→ WHAT IS NEEDED:
Reproduce the items below with "Where should I click to" swapped for "Where do I click to" everywhere it occurs, changing nothing else.

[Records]
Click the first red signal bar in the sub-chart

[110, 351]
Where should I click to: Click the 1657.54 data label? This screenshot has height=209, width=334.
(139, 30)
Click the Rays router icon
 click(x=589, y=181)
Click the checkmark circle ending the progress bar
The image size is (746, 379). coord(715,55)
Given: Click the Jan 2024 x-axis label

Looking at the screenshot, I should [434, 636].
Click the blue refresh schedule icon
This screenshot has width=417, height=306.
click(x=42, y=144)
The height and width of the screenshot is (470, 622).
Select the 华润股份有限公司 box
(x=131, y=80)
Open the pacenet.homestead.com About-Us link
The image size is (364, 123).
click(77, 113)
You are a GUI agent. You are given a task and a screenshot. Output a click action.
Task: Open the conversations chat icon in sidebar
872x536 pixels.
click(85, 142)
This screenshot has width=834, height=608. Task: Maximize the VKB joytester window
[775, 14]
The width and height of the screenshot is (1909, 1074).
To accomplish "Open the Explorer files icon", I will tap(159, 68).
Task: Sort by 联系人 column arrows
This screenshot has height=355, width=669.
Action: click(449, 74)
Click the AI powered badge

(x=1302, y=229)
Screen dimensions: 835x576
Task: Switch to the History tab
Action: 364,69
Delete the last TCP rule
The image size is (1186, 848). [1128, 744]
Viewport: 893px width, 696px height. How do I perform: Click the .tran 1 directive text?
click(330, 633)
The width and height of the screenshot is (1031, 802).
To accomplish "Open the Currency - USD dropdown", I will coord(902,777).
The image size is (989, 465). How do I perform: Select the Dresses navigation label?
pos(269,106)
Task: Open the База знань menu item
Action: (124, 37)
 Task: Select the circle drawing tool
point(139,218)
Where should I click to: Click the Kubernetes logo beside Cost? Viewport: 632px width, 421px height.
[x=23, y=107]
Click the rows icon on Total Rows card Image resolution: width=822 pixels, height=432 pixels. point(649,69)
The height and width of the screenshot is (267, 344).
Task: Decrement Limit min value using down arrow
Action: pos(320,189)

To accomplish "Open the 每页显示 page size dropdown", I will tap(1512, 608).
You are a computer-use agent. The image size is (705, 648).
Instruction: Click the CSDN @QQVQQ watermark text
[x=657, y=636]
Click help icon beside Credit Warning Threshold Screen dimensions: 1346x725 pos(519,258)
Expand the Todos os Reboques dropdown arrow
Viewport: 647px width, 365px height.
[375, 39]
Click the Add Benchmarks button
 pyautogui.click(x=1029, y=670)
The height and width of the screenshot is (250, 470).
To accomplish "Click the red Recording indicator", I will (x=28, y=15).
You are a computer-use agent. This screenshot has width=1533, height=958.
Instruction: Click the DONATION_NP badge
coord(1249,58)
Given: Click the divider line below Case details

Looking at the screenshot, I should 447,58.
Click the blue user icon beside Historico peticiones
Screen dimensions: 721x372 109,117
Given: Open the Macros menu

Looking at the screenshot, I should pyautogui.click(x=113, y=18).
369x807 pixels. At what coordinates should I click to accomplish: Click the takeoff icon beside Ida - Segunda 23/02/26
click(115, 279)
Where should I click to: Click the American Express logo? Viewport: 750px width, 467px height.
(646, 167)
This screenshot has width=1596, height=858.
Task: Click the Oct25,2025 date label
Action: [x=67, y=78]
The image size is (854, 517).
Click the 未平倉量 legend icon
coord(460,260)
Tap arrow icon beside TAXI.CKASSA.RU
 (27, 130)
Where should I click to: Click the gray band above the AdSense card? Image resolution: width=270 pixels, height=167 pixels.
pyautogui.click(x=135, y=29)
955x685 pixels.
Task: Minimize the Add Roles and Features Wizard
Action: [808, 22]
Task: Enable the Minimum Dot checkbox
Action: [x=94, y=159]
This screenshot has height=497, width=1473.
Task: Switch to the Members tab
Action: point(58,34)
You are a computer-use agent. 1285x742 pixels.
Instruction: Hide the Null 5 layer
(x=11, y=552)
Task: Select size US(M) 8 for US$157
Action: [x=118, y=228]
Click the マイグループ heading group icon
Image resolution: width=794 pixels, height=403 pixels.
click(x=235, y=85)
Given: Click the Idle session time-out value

→ REPLY:
Click the first red signal bar in the sub-chart

[110, 351]
Where do I click to: Click the 1657.54 data label? This screenshot has height=209, width=334.
(139, 30)
Click the Rays router icon
 click(x=589, y=181)
Click the checkmark circle ending the progress bar
The image size is (746, 379). coord(715,55)
Given: Click the Jan 2024 x-axis label

Looking at the screenshot, I should [434, 636].
Click the blue refresh schedule icon
This screenshot has width=417, height=306.
click(x=42, y=144)
The height and width of the screenshot is (470, 622).
Select the 华润股份有限公司 box
(x=131, y=80)
Open the pacenet.homestead.com About-Us link
The image size is (364, 123).
click(77, 113)
You are a GUI agent. You are given a task and a screenshot. Output a click action.
Task: Open the conversations chat icon in sidebar
872x536 pixels.
click(85, 142)
This screenshot has width=834, height=608. Task: Maximize the VKB joytester window
[775, 14]
The width and height of the screenshot is (1909, 1074).
To accomplish "Open the Explorer files icon", I will tap(159, 68).
Task: Sort by 联系人 column arrows
This screenshot has height=355, width=669.
Action: click(449, 74)
Click the AI powered badge

(x=1302, y=229)
Screen dimensions: 835x576
Task: Switch to the History tab
Action: 364,69
Delete the last TCP rule
The image size is (1186, 848). [1128, 744]
Viewport: 893px width, 696px height. How do I perform: Click the .tran 1 directive text?
click(330, 633)
The width and height of the screenshot is (1031, 802).
To accomplish "Open the Currency - USD dropdown", I will coord(902,777).
The image size is (989, 465). How do I perform: Select the Dresses navigation label?
pos(269,106)
Task: Open the База знань menu item
Action: (124, 37)
 Task: Select the circle drawing tool
point(139,218)
Where do I click to: Click the Kubernetes logo beside Cost? Viewport: 632px width, 421px height.
[x=23, y=107]
Click the rows icon on Total Rows card Image resolution: width=822 pixels, height=432 pixels. point(649,69)
The height and width of the screenshot is (267, 344).
Task: Decrement Limit min value using down arrow
Action: pos(320,189)

To accomplish "Open the 每页显示 page size dropdown", I will tap(1512, 608).
You are a computer-use agent. The image size is (705, 648).
Instruction: Click the CSDN @QQVQQ watermark text
[x=657, y=636]
Click help icon beside Credit Warning Threshold Screen dimensions: 1346x725 pos(519,258)
Expand the Todos os Reboques dropdown arrow
Viewport: 647px width, 365px height.
[375, 39]
Click the Add Benchmarks button
 pyautogui.click(x=1029, y=670)
The height and width of the screenshot is (250, 470).
To accomplish "Click the red Recording indicator", I will (x=28, y=15).
You are a computer-use agent. This screenshot has width=1533, height=958.
Instruction: Click the DONATION_NP badge
coord(1249,58)
Given: Click the divider line below Case details

Looking at the screenshot, I should 447,58.
Click the blue user icon beside Historico peticiones
Screen dimensions: 721x372 109,117
Given: Open the Macros menu

Looking at the screenshot, I should pyautogui.click(x=113, y=18).
369x807 pixels. At what coordinates should I click to accomplish: Click the takeoff icon beside Ida - Segunda 23/02/26
click(115, 279)
Where do I click to: Click the American Express logo? Viewport: 750px width, 467px height.
(646, 167)
This screenshot has width=1596, height=858.
Task: Click the Oct25,2025 date label
Action: [x=67, y=78]
The image size is (854, 517).
Click the 未平倉量 legend icon
coord(460,260)
Tap arrow icon beside TAXI.CKASSA.RU
 (27, 130)
Where do I click to: Click the gray band above the AdSense card? Image resolution: width=270 pixels, height=167 pixels.
pyautogui.click(x=135, y=29)
955x685 pixels.
Task: Minimize the Add Roles and Features Wizard
Action: [808, 22]
Task: Enable the Minimum Dot checkbox
Action: [x=94, y=159]
This screenshot has height=497, width=1473.
Task: Switch to the Members tab
Action: point(58,34)
You are a computer-use agent. 1285x742 pixels.
Instruction: Hide the Null 5 layer
(x=11, y=552)
Task: Select size US(M) 8 for US$157
Action: [x=118, y=228]
Click the マイグループ heading group icon
Image resolution: width=794 pixels, height=403 pixels.
click(x=235, y=85)
Given: Click the Idle session time-out value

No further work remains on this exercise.